[Word and element pointing listing]
################

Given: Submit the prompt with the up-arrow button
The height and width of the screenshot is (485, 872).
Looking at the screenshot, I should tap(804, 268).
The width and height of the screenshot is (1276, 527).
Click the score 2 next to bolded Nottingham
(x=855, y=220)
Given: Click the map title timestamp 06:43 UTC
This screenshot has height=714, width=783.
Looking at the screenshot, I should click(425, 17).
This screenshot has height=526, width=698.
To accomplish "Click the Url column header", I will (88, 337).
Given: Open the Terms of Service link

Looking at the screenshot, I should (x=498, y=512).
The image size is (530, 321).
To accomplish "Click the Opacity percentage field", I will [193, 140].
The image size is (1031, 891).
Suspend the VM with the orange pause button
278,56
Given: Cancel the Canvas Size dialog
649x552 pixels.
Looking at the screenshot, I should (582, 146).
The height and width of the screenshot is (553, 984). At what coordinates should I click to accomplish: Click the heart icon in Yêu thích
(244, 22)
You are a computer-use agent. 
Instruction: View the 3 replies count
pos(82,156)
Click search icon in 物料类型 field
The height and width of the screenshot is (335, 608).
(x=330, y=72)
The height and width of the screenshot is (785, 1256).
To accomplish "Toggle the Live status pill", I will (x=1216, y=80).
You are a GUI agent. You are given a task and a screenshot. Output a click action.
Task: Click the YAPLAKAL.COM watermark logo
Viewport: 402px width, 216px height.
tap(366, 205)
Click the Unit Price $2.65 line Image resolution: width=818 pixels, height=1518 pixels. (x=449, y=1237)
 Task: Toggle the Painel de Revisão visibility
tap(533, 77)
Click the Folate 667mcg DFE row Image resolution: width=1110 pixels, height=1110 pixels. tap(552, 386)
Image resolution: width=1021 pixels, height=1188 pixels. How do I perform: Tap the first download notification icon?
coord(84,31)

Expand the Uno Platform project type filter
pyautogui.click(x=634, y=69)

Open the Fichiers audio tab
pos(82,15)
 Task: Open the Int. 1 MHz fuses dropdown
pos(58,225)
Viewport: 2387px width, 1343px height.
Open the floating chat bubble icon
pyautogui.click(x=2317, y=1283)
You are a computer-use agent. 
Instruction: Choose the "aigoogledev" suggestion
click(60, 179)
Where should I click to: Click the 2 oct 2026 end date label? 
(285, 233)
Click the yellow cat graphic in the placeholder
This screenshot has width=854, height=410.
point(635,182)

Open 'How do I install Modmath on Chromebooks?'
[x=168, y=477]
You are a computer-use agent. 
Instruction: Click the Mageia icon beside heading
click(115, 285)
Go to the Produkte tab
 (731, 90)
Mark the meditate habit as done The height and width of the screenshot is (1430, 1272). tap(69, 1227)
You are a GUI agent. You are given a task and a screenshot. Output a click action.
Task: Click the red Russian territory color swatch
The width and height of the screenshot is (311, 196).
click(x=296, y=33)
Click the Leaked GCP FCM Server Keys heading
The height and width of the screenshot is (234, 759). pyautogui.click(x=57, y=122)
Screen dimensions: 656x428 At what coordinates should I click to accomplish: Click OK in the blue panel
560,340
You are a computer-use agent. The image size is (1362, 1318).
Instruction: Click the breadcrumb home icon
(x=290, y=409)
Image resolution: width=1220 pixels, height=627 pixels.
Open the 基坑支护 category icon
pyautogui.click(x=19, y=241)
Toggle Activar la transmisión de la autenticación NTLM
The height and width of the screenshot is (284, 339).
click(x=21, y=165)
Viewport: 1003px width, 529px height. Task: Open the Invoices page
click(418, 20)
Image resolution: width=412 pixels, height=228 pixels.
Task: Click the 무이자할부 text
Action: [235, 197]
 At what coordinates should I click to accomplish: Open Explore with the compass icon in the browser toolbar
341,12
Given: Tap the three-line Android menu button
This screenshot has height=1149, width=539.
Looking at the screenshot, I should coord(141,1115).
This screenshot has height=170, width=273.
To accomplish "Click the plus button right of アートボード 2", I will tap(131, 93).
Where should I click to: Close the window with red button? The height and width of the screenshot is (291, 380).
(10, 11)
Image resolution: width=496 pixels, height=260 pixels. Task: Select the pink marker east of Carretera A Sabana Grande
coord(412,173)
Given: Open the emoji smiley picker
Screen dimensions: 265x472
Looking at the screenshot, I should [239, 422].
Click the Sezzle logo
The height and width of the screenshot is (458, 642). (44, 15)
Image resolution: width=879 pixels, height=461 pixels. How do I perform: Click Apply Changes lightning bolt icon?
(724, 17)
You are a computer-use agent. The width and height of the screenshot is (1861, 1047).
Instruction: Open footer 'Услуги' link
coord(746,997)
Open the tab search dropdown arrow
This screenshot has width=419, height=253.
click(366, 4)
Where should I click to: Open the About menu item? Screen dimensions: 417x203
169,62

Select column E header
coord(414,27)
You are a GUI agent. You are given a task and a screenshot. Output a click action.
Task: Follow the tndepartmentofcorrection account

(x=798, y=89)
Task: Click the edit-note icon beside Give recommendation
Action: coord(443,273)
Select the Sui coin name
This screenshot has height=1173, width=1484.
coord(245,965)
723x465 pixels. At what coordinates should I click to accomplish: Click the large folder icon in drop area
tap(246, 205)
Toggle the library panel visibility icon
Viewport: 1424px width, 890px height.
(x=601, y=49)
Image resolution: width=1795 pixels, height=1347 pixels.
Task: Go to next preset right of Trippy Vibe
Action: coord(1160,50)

################

[Written exercise]:
Output every line of the listing above as a JSON list of strings, with one string for each line and blank lines omitted.

[Result]:
[
  "Given: Submit the prompt with the up-arrow button",
  "The height and width of the screenshot is (485, 872).",
  "Looking at the screenshot, I should tap(804, 268).",
  "The width and height of the screenshot is (1276, 527).",
  "Click the score 2 next to bolded Nottingham",
  "(x=855, y=220)",
  "Given: Click the map title timestamp 06:43 UTC",
  "This screenshot has height=714, width=783.",
  "Looking at the screenshot, I should click(425, 17).",
  "This screenshot has height=526, width=698.",
  "To accomplish \"Click the Url column header\", I will (88, 337).",
  "Given: Open the Terms of Service link",
  "Looking at the screenshot, I should (x=498, y=512).",
  "The image size is (530, 321).",
  "To accomplish \"Click the Opacity percentage field\", I will [193, 140].",
  "The image size is (1031, 891).",
  "Suspend the VM with the orange pause button",
  "278,56",
  "Given: Cancel the Canvas Size dialog",
  "649x552 pixels.",
  "Looking at the screenshot, I should (582, 146).",
  "The height and width of the screenshot is (553, 984). At what coordinates should I click to accomplish: Click the heart icon in Yêu thích",
  "(244, 22)",
  "You are a computer-use agent. ",
  "Instruction: View the 3 replies count",
  "pos(82,156)",
  "Click search icon in 物料类型 field",
  "The height and width of the screenshot is (335, 608).",
  "(x=330, y=72)",
  "The height and width of the screenshot is (785, 1256).",
  "To accomplish \"Toggle the Live status pill\", I will (x=1216, y=80).",
  "You are a GUI agent. You are given a task and a screenshot. Output a click action.",
  "Task: Click the YAPLAKAL.COM watermark logo",
  "Viewport: 402px width, 216px height.",
  "tap(366, 205)",
  "Click the Unit Price $2.65 line Image resolution: width=818 pixels, height=1518 pixels. (x=449, y=1237)",
  " Task: Toggle the Painel de Revisão visibility",
  "tap(533, 77)",
  "Click the Folate 667mcg DFE row Image resolution: width=1110 pixels, height=1110 pixels. tap(552, 386)",
  "Image resolution: width=1021 pixels, height=1188 pixels. How do I perform: Tap the first download notification icon?",
  "coord(84,31)",
  "Expand the Uno Platform project type filter",
  "pyautogui.click(x=634, y=69)",
  "Open the Fichiers audio tab",
  "pos(82,15)",
  " Task: Open the Int. 1 MHz fuses dropdown",
  "pos(58,225)",
  "Viewport: 2387px width, 1343px height.",
  "Open the floating chat bubble icon",
  "pyautogui.click(x=2317, y=1283)",
  "You are a computer-use agent. ",
  "Instruction: Choose the \"aigoogledev\" suggestion",
  "click(60, 179)",
  "Where should I click to: Click the 2 oct 2026 end date label? ",
  "(285, 233)",
  "Click the yellow cat graphic in the placeholder",
  "This screenshot has width=854, height=410.",
  "point(635,182)",
  "Open 'How do I install Modmath on Chromebooks?'",
  "[x=168, y=477]",
  "You are a computer-use agent. ",
  "Instruction: Click the Mageia icon beside heading",
  "click(115, 285)",
  "Go to the Produkte tab",
  " (731, 90)",
  "Mark the meditate habit as done The height and width of the screenshot is (1430, 1272). tap(69, 1227)",
  "You are a GUI agent. You are given a task and a screenshot. Output a click action.",
  "Task: Click the red Russian territory color swatch",
  "The width and height of the screenshot is (311, 196).",
  "click(x=296, y=33)",
  "Click the Leaked GCP FCM Server Keys heading",
  "The height and width of the screenshot is (234, 759). pyautogui.click(x=57, y=122)",
  "Screen dimensions: 656x428 At what coordinates should I click to accomplish: Click OK in the blue panel",
  "560,340",
  "You are a computer-use agent. The image size is (1362, 1318).",
  "Instruction: Click the breadcrumb home icon",
  "(x=290, y=409)",
  "Image resolution: width=1220 pixels, height=627 pixels.",
  "Open the 基坑支护 category icon",
  "pyautogui.click(x=19, y=241)",
  "Toggle Activar la transmisión de la autenticación NTLM",
  "The height and width of the screenshot is (284, 339).",
  "click(x=21, y=165)",
  "Viewport: 1003px width, 529px height. Task: Open the Invoices page",
  "click(418, 20)",
  "Image resolution: width=412 pixels, height=228 pixels.",
  "Task: Click the 무이자할부 text",
  "Action: [235, 197]",
  " At what coordinates should I click to accomplish: Open Explore with the compass icon in the browser toolbar",
  "341,12",
  "Given: Tap the three-line Android menu button",
  "This screenshot has height=1149, width=539.",
  "Looking at the screenshot, I should coord(141,1115).",
  "This screenshot has height=170, width=273.",
  "To accomplish \"Click the plus button right of アートボード 2\", I will tap(131, 93).",
  "Where should I click to: Close the window with red button? The height and width of the screenshot is (291, 380).",
  "(10, 11)",
  "Image resolution: width=496 pixels, height=260 pixels. Task: Select the pink marker east of Carretera A Sabana Grande",
  "coord(412,173)",
  "Given: Open the emoji smiley picker",
  "Screen dimensions: 265x472",
  "Looking at the screenshot, I should [239, 422].",
  "Click the Sezzle logo",
  "The height and width of the screenshot is (458, 642). (44, 15)",
  "Image resolution: width=879 pixels, height=461 pixels. How do I perform: Click Apply Changes lightning bolt icon?",
  "(724, 17)",
  "You are a computer-use agent. The width and height of the screenshot is (1861, 1047).",
  "Instruction: Open footer 'Услуги' link",
  "coord(746,997)",
  "Open the tab search dropdown arrow",
  "This screenshot has width=419, height=253.",
  "click(366, 4)",
  "Where should I click to: Open the About menu item? Screen dimensions: 417x203",
  "169,62",
  "Select column E header",
  "coord(414,27)",
  "You are a GUI agent. You are given a task and a screenshot. Output a click action.",
  "Task: Follow the tndepartmentofcorrection account",
  "(x=798, y=89)",
  "Task: Click the edit-note icon beside Give recommendation",
  "Action: coord(443,273)",
  "Select the Sui coin name",
  "This screenshot has height=1173, width=1484.",
  "coord(245,965)",
  "723x465 pixels. At what coordinates should I click to accomplish: Click the large folder icon in drop area",
  "tap(246, 205)",
  "Toggle the library panel visibility icon",
  "Viewport: 1424px width, 890px height.",
  "(x=601, y=49)",
  "Image resolution: width=1795 pixels, height=1347 pixels.",
  "Task: Go to next preset right of Trippy Vibe",
  "Action: coord(1160,50)"
]